Centering Prayer: A Reminder of God's Presence and Love

By By Sue Morse

Posted on

Centering prayer is like coming home. It helps me remember who I am. In a world that has so many claims on us and that pressures us to be other than who we “truly” are, it is a reminder that we are a loved being, a child of God. We realize and remember that we are literally breathed by Another and connected to all others in a web of care.  All of our strivings for security and safety, affection and esteem, power and control are meaningless outside of God’s love. It is the ultimate rest stop on our journey, where we bring “nothing” and receive everything.

When I first started to practice Centering Prayer, I was at once greeted by my “monkey mind” jumping all over the place from one thought to another, each shouting for attention. My head was a roomful of noise and it was almost painful to try and sit quietly — 20 minutes seemed like an eternity. Yet with faithfulness and the help of the sacred word bringing me back and back and back, it became a door, an entry into the one true thing in my life —the presence of God.  

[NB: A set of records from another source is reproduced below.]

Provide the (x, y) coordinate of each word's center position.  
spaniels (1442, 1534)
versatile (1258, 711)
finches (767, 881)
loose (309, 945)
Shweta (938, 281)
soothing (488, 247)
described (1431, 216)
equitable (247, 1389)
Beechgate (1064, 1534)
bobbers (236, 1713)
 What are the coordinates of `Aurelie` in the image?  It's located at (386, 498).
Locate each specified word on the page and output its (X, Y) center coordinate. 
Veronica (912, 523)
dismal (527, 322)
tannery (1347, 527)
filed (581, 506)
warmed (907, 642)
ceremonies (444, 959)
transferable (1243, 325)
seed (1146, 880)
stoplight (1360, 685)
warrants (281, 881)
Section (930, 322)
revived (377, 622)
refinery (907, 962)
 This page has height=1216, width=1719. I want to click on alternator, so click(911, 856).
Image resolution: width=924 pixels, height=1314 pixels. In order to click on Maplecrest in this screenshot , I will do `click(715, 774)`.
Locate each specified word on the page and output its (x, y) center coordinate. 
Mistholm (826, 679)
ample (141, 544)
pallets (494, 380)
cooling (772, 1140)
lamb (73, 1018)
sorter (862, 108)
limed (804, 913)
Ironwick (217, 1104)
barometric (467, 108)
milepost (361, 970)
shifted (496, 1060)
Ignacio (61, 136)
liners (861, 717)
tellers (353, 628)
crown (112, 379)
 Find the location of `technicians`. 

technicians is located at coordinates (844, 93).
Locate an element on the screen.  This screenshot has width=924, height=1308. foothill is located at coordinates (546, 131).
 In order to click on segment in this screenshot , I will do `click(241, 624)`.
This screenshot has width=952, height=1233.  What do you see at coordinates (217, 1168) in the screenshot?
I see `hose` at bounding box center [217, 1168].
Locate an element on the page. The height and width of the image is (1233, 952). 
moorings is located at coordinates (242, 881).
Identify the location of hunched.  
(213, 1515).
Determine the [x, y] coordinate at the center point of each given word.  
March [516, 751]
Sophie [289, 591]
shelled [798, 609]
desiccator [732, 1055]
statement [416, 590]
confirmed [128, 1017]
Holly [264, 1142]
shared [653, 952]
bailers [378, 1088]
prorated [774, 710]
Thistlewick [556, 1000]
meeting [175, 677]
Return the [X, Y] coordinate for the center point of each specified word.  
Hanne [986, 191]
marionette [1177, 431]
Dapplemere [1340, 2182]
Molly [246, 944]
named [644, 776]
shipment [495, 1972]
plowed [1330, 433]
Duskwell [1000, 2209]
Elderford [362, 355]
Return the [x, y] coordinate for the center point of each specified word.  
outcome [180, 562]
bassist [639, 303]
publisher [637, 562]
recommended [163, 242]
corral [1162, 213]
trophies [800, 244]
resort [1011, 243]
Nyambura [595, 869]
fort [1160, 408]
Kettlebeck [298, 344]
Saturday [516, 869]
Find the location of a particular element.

Coming to this Presence daily, I learned there is never a condition on God’s love. Every day, whether I am happy, sad, angry, afraid, I am never “not good enough” and the door is never closed. And gradually the seeds planted during this time reached out into all of my life; all I need to do is pause and remember the Presence of God in whom I live and move and have my Being. Being deeply loved, I love deeply.

As Father Thomas Keating put it so succinctly in our retreat day in Bar Harbor: “Just sit down and shut up”— and be transformed by God’s love.

Sue Morse is a long-time Centering Prayer practitioner and member of Mercy by the Sea’s Centering Prayer Circles.